It isn’t every day that a representative of the National Security Agency gives a public speech on the agency’s understanding of “Protecting Civil Liberties in a Cyber Age.” So I thought I would take good notes for Lawfare readers on Patrick Reynolds’ speech today at the Duke Conference. Reynolds is deputy general counsel at the NSA, and he gave a brief overview on the panel of the development of surveillance law. The panel included several other distinguished speakers, but I am focusing here only on Reynolds’ comments. It is a paraphrase, not an effort to transcribe.
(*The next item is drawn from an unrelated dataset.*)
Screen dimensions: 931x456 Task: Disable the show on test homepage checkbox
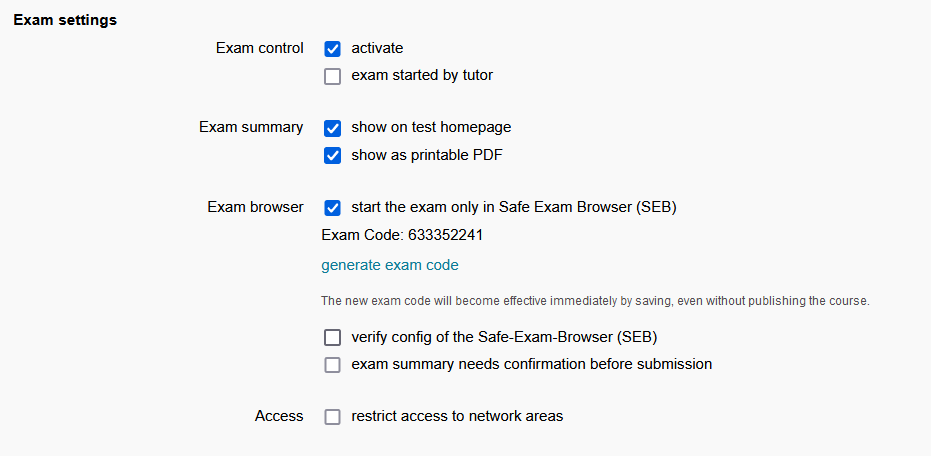[333, 128]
Reynolds begins by quipping that he’s from the NSA, and “we don’t get out much.” When he first went to NSA, he says, the joke was that it stood for No Such Agency or Never Say Anything. But then a bunch of newspaper articles and lawsuits brought a lot of information to the public’s attention. What’s more, there was this scene in The Simpsons Movie, he notes, which depicts the NSA as a vast, endless room of people listening to other people ordering pizza, and one person hears a relevant communication and leaps up and announces that he’s done it–actually found someone they’re looking for. Reynolds says he loves this scene because, first, it shows the absurdity of the idea that the NSA is monitoring every communication and, second, because it stands for the fundamental freedom to ridicule and make fun of government.
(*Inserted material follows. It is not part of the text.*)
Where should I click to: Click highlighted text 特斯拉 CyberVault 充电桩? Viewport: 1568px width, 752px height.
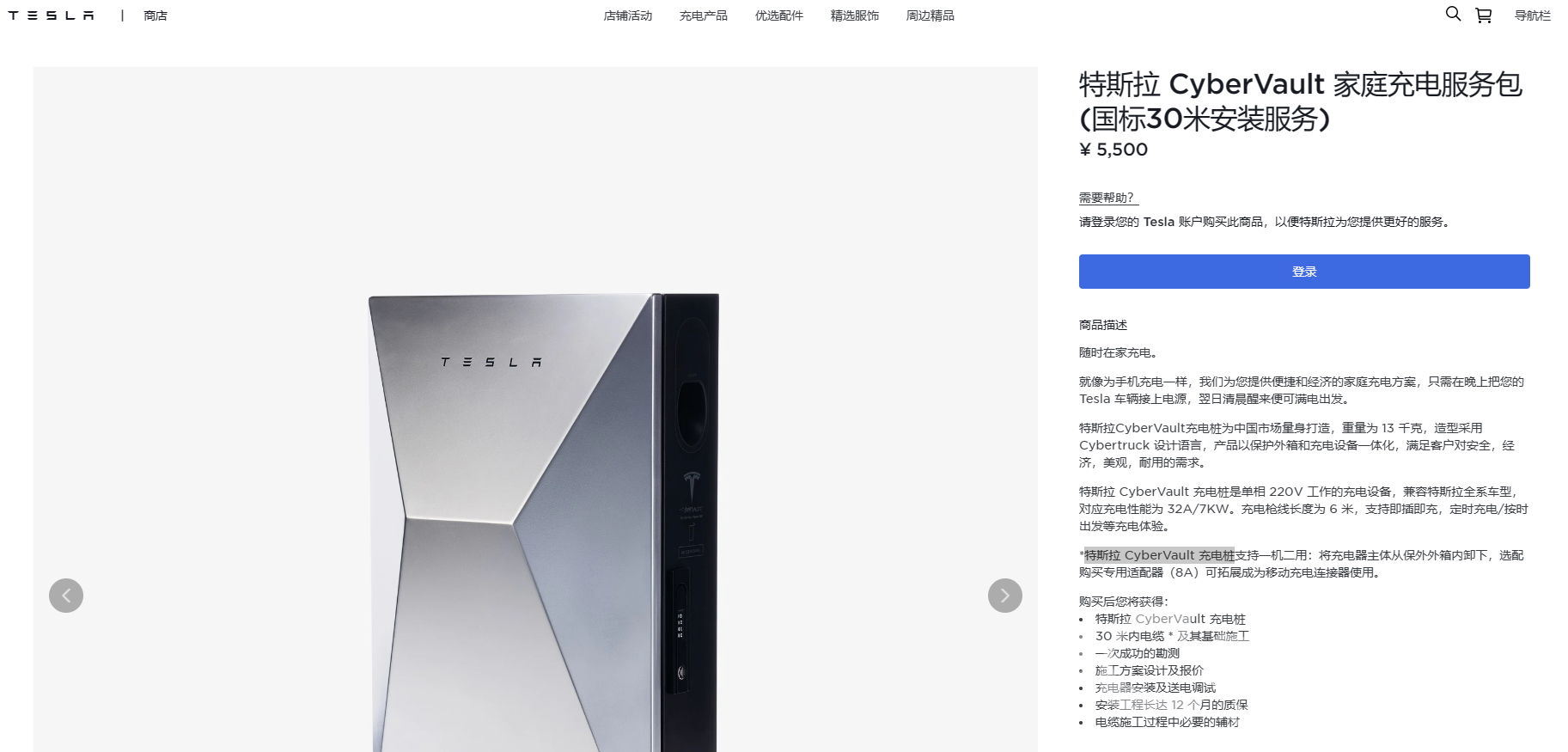(x=1159, y=555)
To consider the issue of civil liberties in a cyber age, Reynolds says, he wants to walk through the intelligence collection side of the NSA’s mission. Because, he notes, the NSA does collect communications of foreign intelligence interest. The civil liberties interest in question, he says, is the Fourth Amendment. And he wants to briefly talk about the development of the relevant Fourth Amendment law, the passage of the FISA in 1978, and the passage of the FISA Amendments Act (FAA) in 2008.